La théorie de Weber réunit d’une manière extrêmement naturelle les phénomènes de l’électricité statique et ceux de l’électricité dynamique ; mais elle se montre particulièrement rebelle à l’expérimentation. La loi fondamentale qu’elle invoque devra sans doute se passer à jamais de vérification directe. Je dois ajouter que je n’ai pu découvrir, dans les mémoires de Weber, un seul fait réellement nouveau découvert par la théorie, et vérifié expérimentalement. J’en augure malgré moi que nous sommes peut-être en présence d’une conception stérile au point de vue expérimental ; et je dois dire que si cette crainte était justifiée, la théorie nouvelle, malgré son originalité incontestable, se trouverait condamnée dès sa naissance.

Nous objectera-t-on que l’expérimentation est le moyen, non le terme de la science, qu’une idée générale se suffit à elle-même, et n’a pas besoin d’être accompagnée de vulgaires découvertes pour imposer l’intérêt et l’attention de tous ? D’accord ; mais encore faut-il, pour être acceptée, que cette idée générale soit intelligible. La nature des choses est, de soi, une notion fort obscure, et sous prétexte d’en approcher, les physiciens ne peuvent renoncer à leurs méthodes et consentir à se payer de mots. Ni les partisans de l’action au contact et du milieu universel, ni les promoteurs de l’action à distance, dès qu’ils sont obligés de serrer de trop près leur sujet, ne peuvent sortir d’un symbolisme analytique, sur lequel l’imagination n’a absolument aucune prise, et qui n’éclaircit guère nos idées.
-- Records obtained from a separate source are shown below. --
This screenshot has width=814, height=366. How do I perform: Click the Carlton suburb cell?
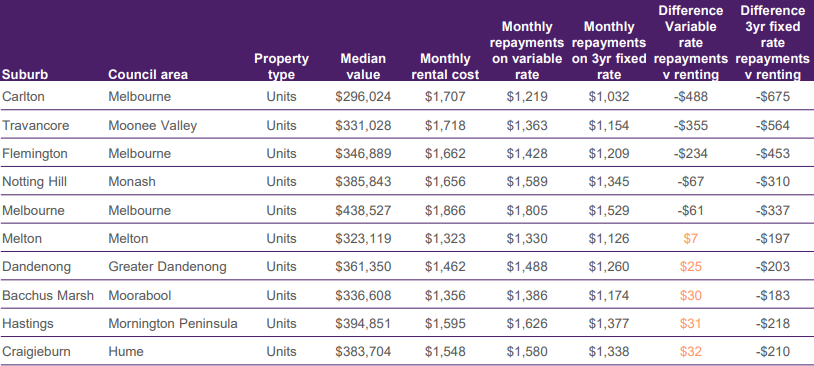23,97
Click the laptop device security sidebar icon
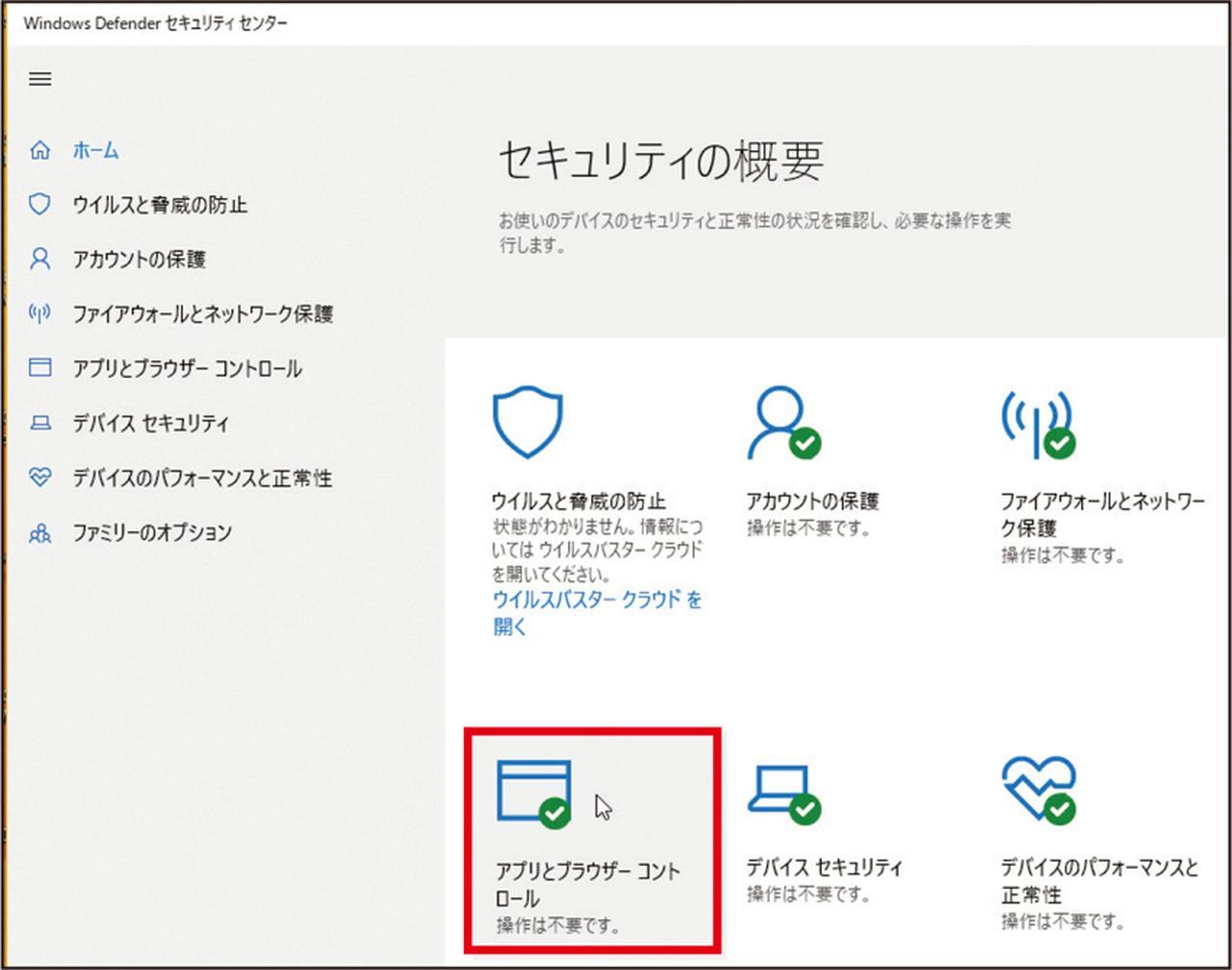1232x970 pixels. 39,422
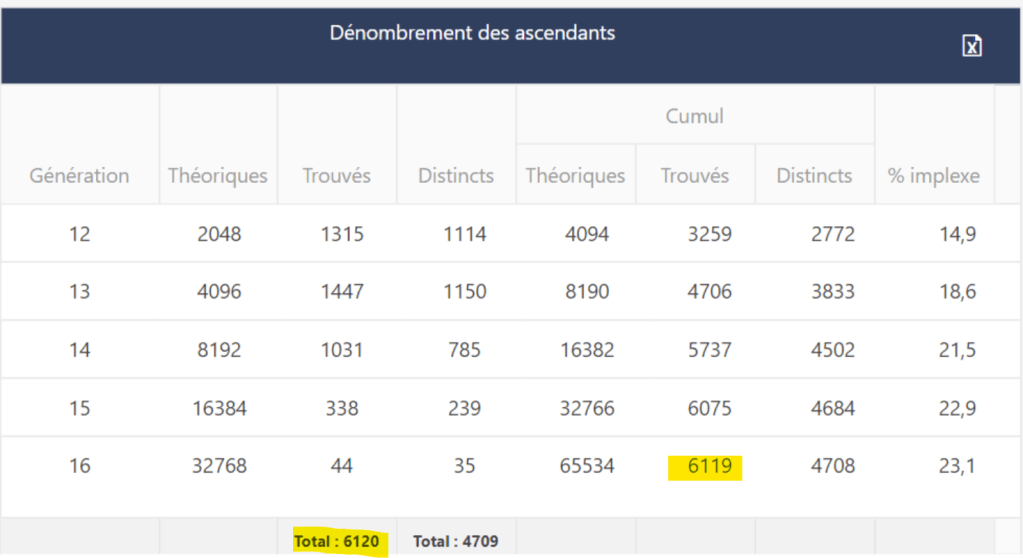The image size is (1023, 558).
Task: Click the 32768 theoretical ancestors cell
Action: (217, 466)
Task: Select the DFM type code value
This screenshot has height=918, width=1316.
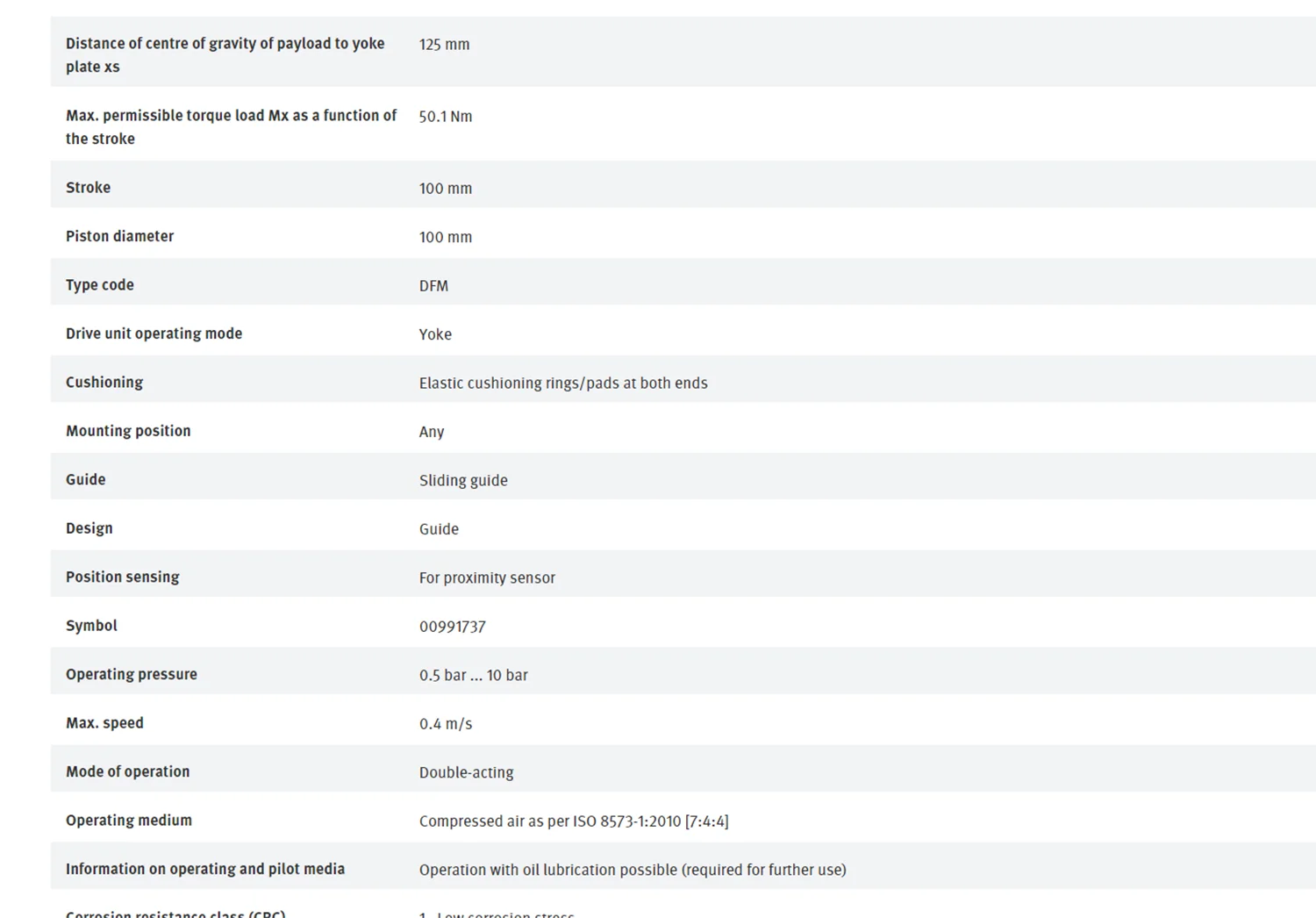Action: [x=433, y=285]
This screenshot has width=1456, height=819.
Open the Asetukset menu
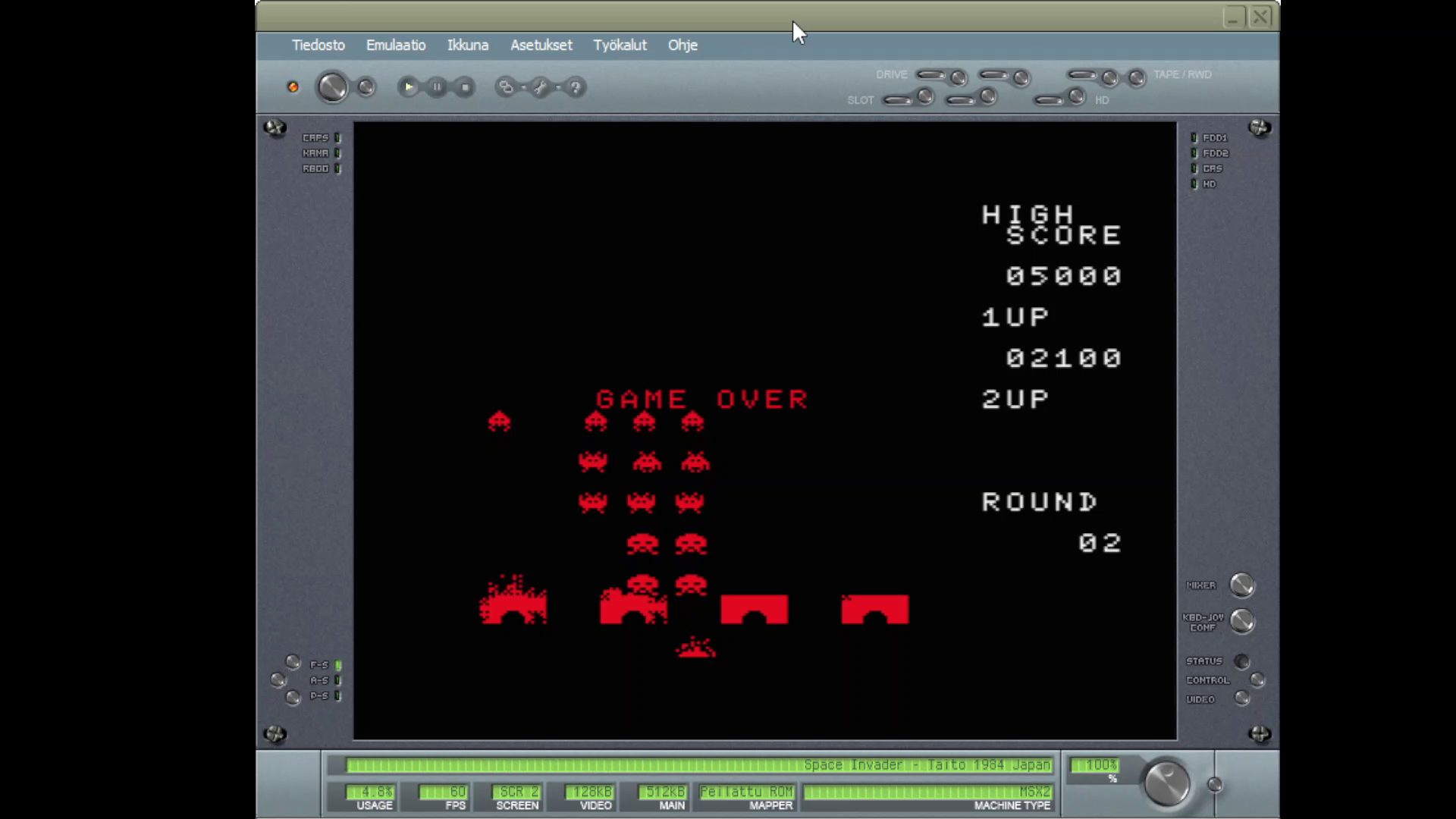pyautogui.click(x=541, y=45)
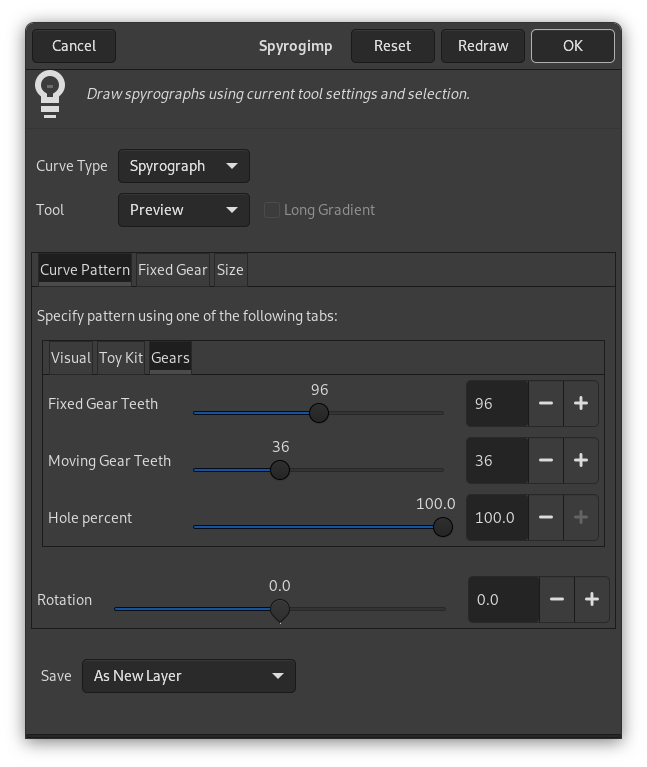Decrease Hole percent with minus button

546,518
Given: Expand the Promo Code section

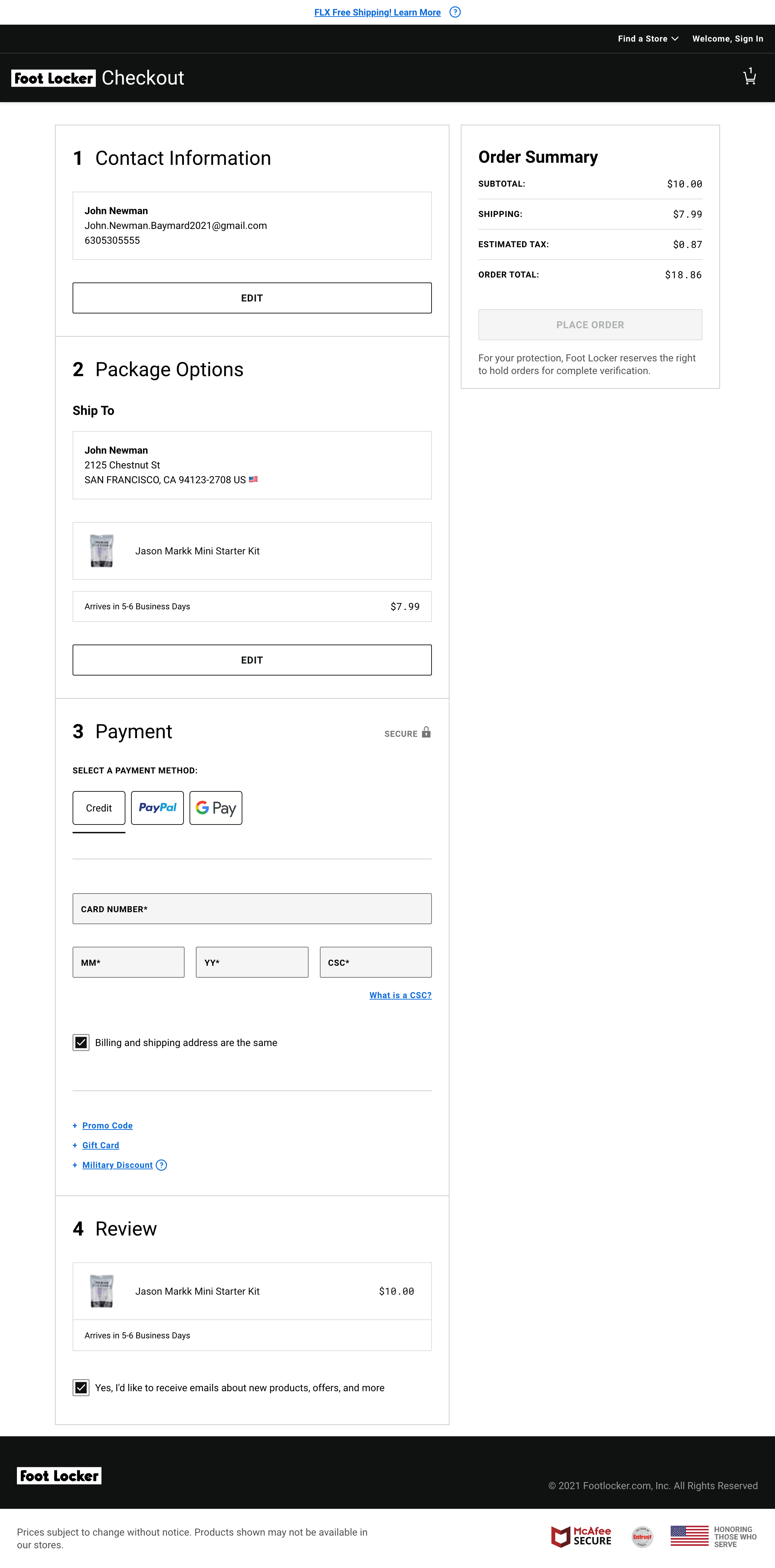Looking at the screenshot, I should click(107, 1125).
La matière s’évanouit entre leurs mains comme un rêve : leur effort n’aboutit qu’à une abstraction sans corps et sans réalité.

La matière inerte, étendue, résistante, impénétrable, considérée comme substance opposée à la substance pensante, n’a plus de place aujourd’hui dans les théories physiques. Ces propriétés, jadis caractéristiques, ne nous représentent plus que des sensations spéciales que les corps nous font éprouver. Pour conserver à leur science la rigueur qu’elle emprunte à l’usage des méthodes analytiques, les mécaniciens ont dû substituer aux corps réels, des êtres imaginaires : le solide rigide, le fluide parfait, créés par des définitions. Ils ont emprunté à la psychologie l’idée de force, et résumé, par la notion de masse, les sensations que nous font éprouver les corps. La force et la masse ont été définies analytiquement comme des grandeurs mesurables, de manière à expliquer les lois du mouvement, lequel est le fait palpable, réellement expérimental. Mais ces définitions ne nous éclairent pas sur la nature de la masse, dont nous n’avons pas conscience, et ne nous disent pas ce qu’est la force en dehors des êtres psychologiques comme nous.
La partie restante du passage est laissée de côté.